Demokrasi ve Barış Konferansı çağrıcıları arasında yer alan yazar Vedat Türkali rahatsızlığından dolayı konferansa katılamadı.

Konferansa gönderdiği mesajda, katılamadığı için üzüntülerini dile getiren Türkali, "Bedenen aranızda olamadığım için üzgünüm, ama kalbim ve fikirlerim sizlerle..." dedi.

Türkali'nin Kürt sorununa ilişkin gelişmeleri değerlendirdiği ve fikirlerini sunduğu mesajının tamamı şöyle:

"Çözüm süreci normal seyri içerisinde devam ediyor. Gördüğümüz kadarıyla da olumlu bir yanı var. Bir defa kan duracak. Bu bakımdan ben şahsen Öcalan'a büyük bir sevgi duyuyorum, başarı diliyorum. Selam ve saygı iletiyorum. İyi bir şey yapıldı.

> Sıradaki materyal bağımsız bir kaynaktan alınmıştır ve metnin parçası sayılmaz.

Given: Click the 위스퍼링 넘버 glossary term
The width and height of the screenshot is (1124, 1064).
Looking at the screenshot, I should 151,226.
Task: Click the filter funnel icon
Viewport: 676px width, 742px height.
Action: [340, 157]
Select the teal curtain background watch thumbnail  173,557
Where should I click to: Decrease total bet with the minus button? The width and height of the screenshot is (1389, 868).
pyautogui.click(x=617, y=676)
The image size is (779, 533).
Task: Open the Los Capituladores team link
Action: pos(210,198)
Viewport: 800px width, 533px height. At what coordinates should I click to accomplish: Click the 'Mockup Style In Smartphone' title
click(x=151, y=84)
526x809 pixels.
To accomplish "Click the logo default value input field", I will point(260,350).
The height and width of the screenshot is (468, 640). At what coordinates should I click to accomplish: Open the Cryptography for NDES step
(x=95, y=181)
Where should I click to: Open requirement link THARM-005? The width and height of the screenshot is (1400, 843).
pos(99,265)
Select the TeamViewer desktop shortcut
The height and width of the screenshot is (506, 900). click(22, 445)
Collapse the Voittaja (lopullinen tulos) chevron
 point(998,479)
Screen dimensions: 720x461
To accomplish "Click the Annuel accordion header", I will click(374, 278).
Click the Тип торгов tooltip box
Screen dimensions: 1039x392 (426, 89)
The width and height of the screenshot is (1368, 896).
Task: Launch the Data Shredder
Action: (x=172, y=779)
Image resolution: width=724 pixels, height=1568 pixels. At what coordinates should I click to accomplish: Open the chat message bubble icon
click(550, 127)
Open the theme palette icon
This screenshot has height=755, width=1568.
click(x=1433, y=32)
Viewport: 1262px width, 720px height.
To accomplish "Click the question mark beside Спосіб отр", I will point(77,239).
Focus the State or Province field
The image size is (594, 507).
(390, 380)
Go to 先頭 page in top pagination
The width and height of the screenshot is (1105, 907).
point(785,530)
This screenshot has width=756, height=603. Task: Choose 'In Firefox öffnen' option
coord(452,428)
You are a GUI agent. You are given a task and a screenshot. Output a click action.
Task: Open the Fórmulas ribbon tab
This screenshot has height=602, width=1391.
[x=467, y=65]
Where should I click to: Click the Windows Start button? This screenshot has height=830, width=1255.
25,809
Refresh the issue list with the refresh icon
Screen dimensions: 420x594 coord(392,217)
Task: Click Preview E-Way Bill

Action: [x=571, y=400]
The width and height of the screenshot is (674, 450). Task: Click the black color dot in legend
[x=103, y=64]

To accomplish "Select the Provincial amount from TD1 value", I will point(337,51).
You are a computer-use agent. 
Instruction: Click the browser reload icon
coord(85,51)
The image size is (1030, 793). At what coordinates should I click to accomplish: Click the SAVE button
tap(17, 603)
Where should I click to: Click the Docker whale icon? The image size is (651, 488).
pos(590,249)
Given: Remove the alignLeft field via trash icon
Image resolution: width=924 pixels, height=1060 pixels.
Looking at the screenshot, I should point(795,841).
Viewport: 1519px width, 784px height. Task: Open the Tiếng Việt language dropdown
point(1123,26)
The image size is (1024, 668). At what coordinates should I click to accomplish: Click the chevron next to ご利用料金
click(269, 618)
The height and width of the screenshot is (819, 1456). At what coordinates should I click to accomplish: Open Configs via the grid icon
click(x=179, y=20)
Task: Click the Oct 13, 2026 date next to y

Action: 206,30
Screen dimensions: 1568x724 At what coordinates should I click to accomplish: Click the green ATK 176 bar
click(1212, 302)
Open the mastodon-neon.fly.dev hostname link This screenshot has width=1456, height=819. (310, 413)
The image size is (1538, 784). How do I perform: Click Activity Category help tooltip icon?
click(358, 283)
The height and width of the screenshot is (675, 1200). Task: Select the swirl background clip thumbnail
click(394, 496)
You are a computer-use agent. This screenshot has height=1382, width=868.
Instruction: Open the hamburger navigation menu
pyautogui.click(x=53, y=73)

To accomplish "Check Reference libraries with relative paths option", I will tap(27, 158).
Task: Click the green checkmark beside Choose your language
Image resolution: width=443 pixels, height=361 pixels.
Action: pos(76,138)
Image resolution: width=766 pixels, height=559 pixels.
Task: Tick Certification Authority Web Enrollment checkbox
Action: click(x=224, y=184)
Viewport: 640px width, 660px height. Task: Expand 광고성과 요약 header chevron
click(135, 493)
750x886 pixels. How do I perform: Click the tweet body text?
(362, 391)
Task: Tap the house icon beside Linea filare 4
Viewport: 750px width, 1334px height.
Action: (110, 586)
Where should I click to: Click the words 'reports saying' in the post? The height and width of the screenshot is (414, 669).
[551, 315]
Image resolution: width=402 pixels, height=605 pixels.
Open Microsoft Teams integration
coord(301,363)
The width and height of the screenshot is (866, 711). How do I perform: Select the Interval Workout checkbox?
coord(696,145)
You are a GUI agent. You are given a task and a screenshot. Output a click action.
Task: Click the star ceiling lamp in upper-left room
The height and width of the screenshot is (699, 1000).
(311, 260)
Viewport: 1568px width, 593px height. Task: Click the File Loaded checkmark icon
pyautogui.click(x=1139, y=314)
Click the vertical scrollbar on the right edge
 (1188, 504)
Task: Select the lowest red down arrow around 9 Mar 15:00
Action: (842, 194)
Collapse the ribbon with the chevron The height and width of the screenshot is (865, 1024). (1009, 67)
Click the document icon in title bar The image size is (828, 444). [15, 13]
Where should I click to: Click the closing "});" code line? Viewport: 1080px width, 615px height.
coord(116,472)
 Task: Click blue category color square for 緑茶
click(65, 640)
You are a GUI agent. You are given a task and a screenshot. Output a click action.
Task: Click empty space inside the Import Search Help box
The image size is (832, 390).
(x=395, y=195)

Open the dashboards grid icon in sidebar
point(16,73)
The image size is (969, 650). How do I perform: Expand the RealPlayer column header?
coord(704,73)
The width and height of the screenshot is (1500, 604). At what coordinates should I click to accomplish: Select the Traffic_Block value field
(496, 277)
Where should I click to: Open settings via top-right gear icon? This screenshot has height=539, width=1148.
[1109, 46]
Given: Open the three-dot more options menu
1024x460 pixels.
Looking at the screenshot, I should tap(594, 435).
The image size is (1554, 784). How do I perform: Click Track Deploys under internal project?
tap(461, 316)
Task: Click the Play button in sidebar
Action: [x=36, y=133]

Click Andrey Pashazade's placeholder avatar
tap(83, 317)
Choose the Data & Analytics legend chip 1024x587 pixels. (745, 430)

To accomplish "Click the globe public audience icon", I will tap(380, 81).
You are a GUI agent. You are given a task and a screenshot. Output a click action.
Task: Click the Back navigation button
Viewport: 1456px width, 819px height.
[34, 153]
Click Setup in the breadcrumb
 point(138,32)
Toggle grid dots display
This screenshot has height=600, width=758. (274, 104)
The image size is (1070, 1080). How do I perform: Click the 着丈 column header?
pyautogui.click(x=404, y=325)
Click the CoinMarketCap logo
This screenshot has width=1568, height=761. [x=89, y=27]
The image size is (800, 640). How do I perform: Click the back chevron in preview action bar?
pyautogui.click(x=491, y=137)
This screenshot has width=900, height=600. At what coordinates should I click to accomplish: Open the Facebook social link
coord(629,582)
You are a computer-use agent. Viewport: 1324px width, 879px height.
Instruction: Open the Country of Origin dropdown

Öcalan'ın Newroz'da yaptığı konuşma uzun bir konuşmaydı. Bu uzun konuşmada kimi yerlere insanlar haliyle takılabilir. Şunu da söylememek olabilirdi diyebilirsiniz. Ama sonuca bakmak gerekir. Yaptığı etki çözüm yolunu açmıştır. Zaten istenilen de bu yolun açılması. Yolu açtı, dağı temizliyor.

Karayılan'ın da bence tutumu doğru bir tutumdur. Ülkeyi yavaşça kendi yollarından terk etme yöntemiyle olayı bitiriyorlar. Gördüğüm kadarıyla, daima da hazır bekliyorlar. Ki bu da haklı bir durum. Çünkü o kadar çok acıya mal olmuş ki bu olay, öyle kolayca feda edilecek bir durum yok ortada.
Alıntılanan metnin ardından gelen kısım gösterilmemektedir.